Intelligent Routing for IoT-Driven MANETs Using Computational Intelligence
Ramanpreet Kaur, Kavita Taneja, Harmunish Taneja · Procedia Computer Science · 2025
The interlinkage of the Internet of Things (IoT) with Mobile Ad Hoc Networks (MANETs) creates an autonomous communication ecosystem, imperative for applications ranging from disaster recovery to smart agriculture. On the other hand, this coalescing gives rise to crucial challenges, especially in energy efficiency, higher transmission rates, and network connectivity. As the devices in IoT-driven MANETs have restricted battery life, the optimum use of energy is vital for extending network lifespan. The global explosion of IoT devices demands rapid data transfer and constant connectivity. Moreover, frequent topological changes brought on by the high mobility devices in IoT-driven MANETs elevate the chances of link failure. These disruptive actions undermine network productivity resulting in reduced throughput and higher latency. Computational intelligence approaches offer credible solutions for resolving these concerns. This study presents a Unified Energy-aware Link Auto-configuration Routing Model (UELARM) for IoT-driven MANETs that favors energy-aware paths and the auto-configuration of broken links.

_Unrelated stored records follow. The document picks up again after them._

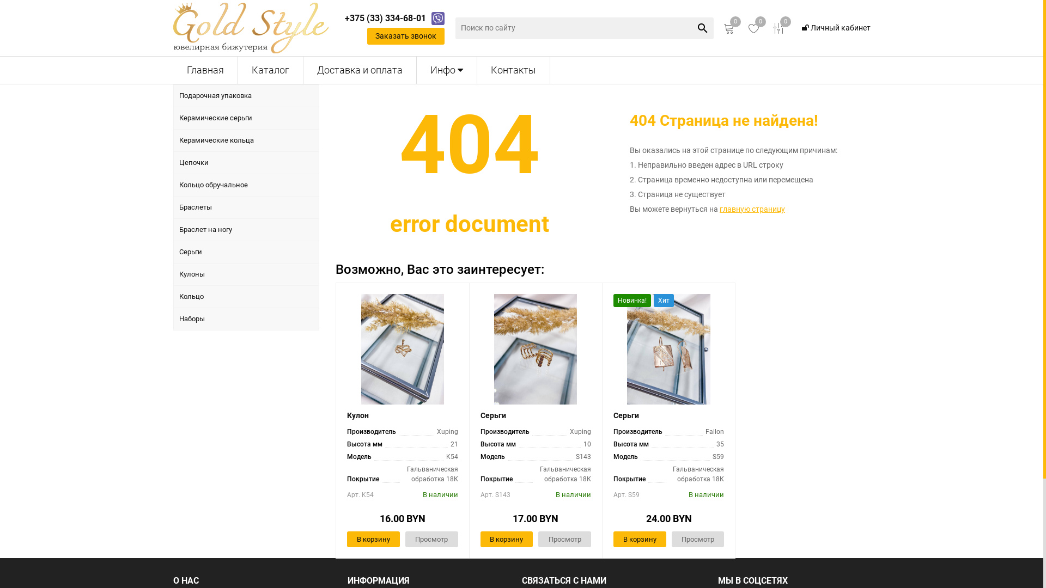 This screenshot has height=588, width=1046. Describe the element at coordinates (753, 27) in the screenshot. I see `'0'` at that location.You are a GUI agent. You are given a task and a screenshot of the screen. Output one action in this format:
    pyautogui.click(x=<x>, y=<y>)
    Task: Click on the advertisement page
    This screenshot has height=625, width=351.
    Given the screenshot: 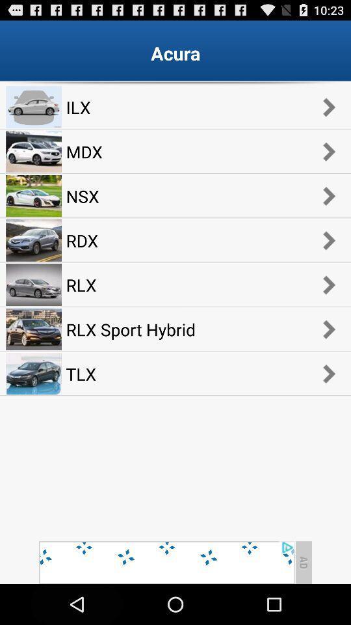 What is the action you would take?
    pyautogui.click(x=167, y=562)
     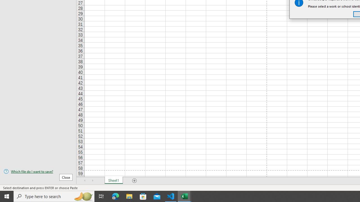 What do you see at coordinates (83, 196) in the screenshot?
I see `'Search highlights icon opens search home window'` at bounding box center [83, 196].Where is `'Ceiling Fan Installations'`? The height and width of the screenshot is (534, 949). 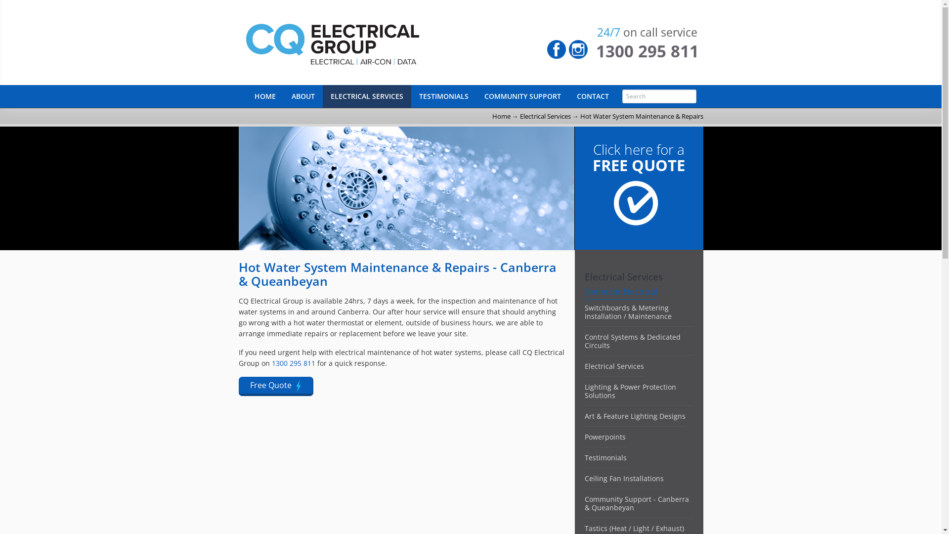 'Ceiling Fan Installations' is located at coordinates (624, 478). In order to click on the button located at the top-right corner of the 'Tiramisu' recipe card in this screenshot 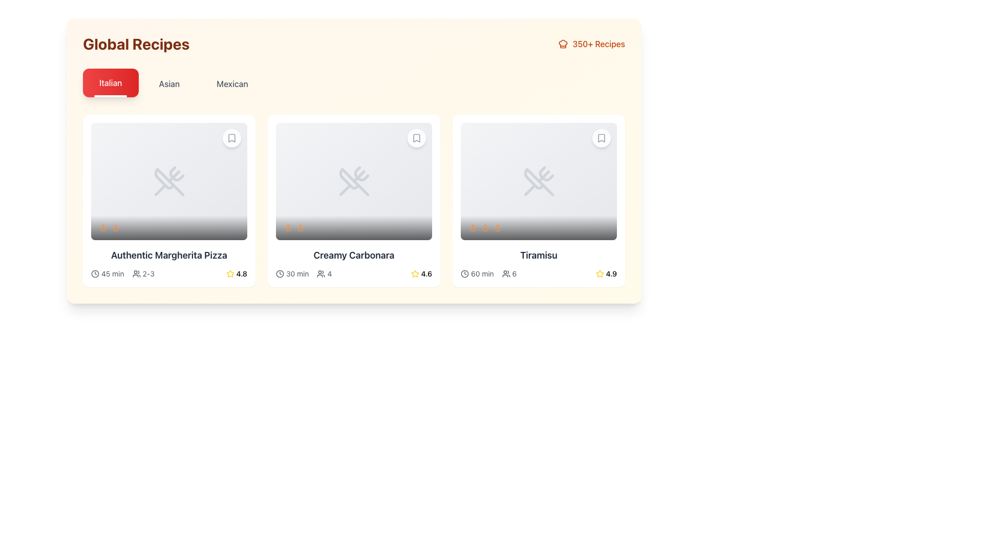, I will do `click(601, 138)`.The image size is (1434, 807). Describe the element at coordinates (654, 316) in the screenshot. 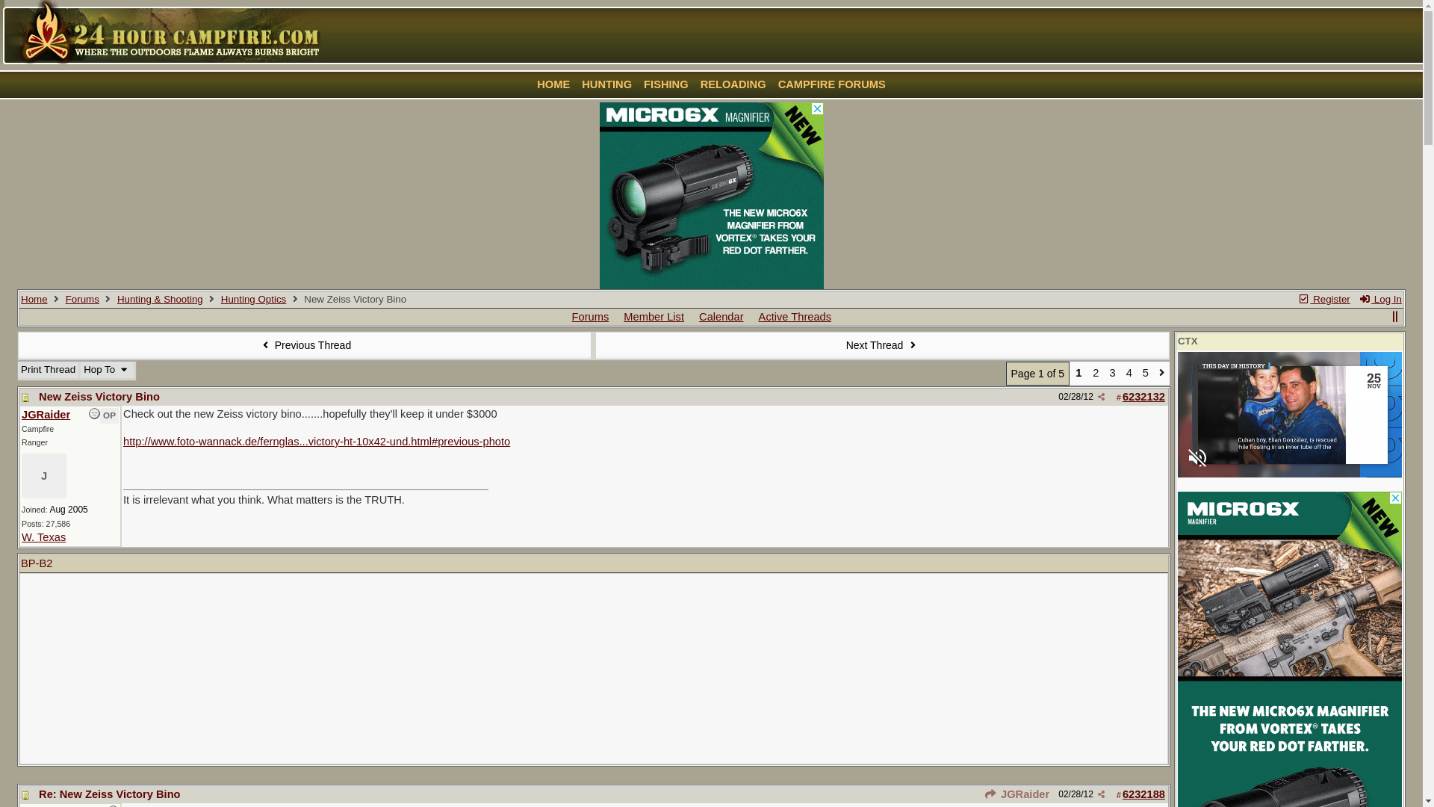

I see `'Member List'` at that location.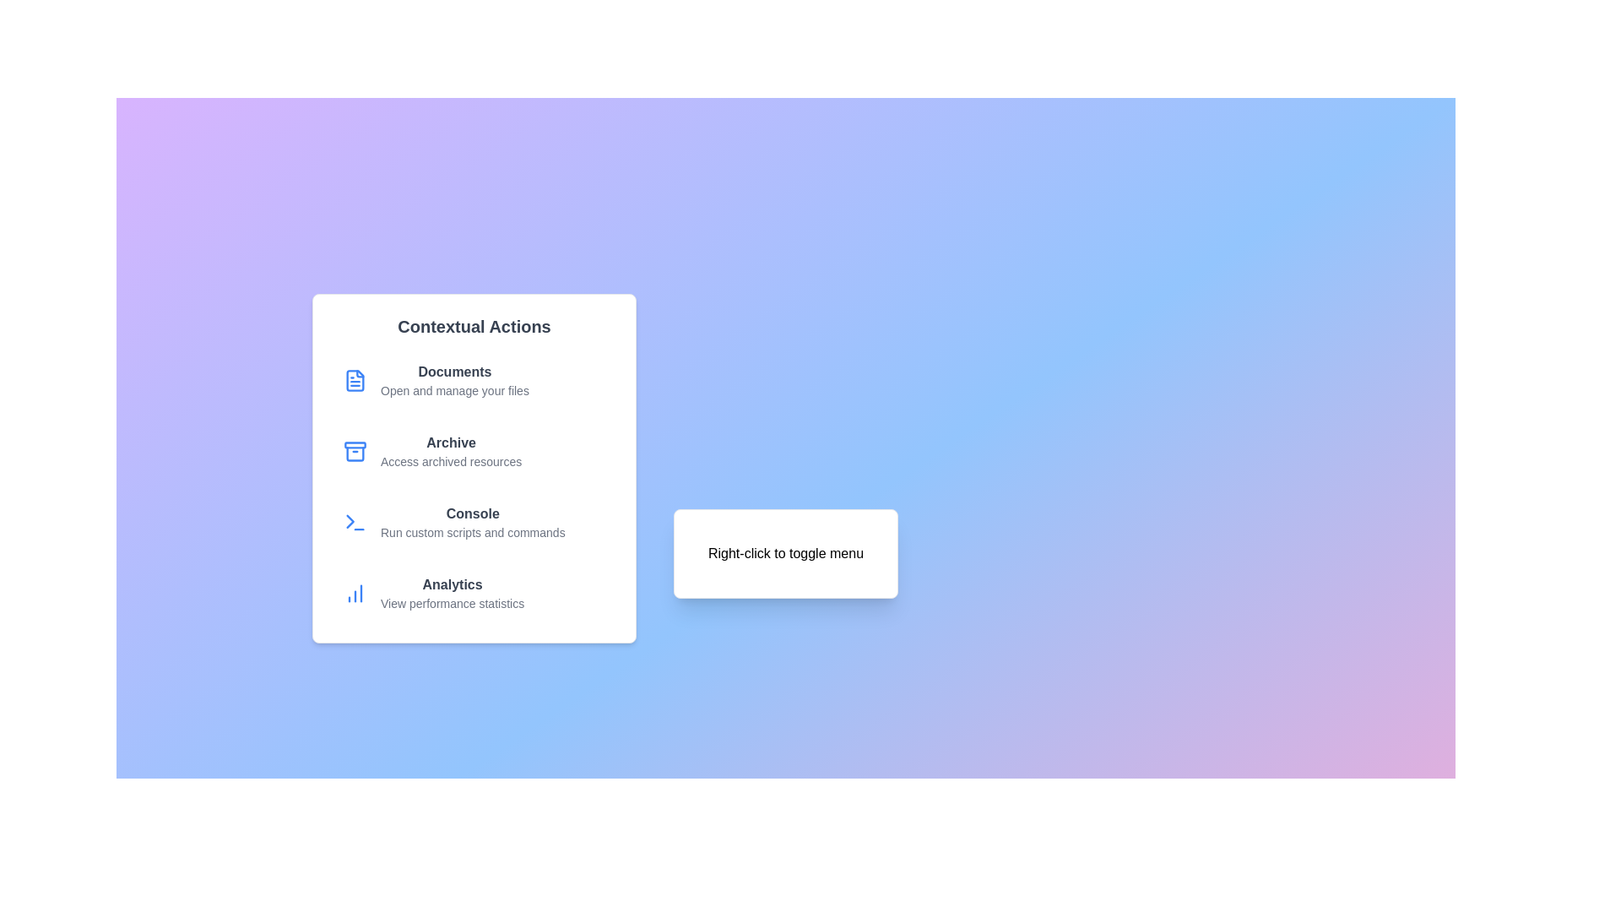 This screenshot has width=1621, height=912. Describe the element at coordinates (473, 592) in the screenshot. I see `the menu option Analytics to view its hover effect` at that location.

UELARM exploits the flower pollination algorithm by incorporating three vital parameters such as energy cost, average community time, and packet loss to explore the optimal route. Additionally, for automatically configuring broken links in IoT-driven MANETs, UELARM presents a route repair approach based on mobility prediction, drawing inspiration from the termite colony optimization algorithm. The simulation results indicate that the UELARM outpaces other state-of-the-art routing algorithms regarding energy consumption, throughput, delay and network lifetime.